▶ What you should do:
From the entries that follow, work out how many lines contain "sidebar". Write the number only.

[[ Records to process, beginning ]]

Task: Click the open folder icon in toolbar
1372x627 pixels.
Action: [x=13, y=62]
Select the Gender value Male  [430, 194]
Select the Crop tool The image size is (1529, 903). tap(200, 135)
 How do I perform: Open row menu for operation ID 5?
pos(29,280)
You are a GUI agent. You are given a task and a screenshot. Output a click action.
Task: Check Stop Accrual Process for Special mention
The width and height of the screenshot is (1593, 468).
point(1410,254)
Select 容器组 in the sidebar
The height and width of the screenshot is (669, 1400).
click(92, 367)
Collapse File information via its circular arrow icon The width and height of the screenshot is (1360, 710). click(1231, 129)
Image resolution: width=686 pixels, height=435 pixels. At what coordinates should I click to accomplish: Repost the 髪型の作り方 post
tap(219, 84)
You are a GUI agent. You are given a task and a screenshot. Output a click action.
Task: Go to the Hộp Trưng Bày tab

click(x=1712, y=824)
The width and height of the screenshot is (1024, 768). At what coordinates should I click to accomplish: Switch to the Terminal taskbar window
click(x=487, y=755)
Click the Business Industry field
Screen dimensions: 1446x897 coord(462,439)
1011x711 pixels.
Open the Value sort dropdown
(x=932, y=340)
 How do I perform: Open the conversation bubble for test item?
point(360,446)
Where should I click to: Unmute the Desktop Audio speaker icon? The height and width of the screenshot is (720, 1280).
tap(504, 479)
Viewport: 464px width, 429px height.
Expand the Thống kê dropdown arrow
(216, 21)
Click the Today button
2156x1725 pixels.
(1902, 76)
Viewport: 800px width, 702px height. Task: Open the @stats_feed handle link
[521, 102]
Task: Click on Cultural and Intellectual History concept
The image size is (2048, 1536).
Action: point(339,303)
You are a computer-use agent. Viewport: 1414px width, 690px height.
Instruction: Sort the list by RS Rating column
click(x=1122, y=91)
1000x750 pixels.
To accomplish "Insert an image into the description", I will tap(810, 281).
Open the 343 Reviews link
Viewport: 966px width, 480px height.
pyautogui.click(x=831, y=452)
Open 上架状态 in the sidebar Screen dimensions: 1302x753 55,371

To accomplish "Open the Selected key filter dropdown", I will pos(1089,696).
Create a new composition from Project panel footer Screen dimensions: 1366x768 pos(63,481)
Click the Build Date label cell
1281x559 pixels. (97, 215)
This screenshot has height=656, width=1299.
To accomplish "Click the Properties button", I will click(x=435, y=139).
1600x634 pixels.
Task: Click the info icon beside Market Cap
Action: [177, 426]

[[ Records to process, end ]]

▶ Reply:
2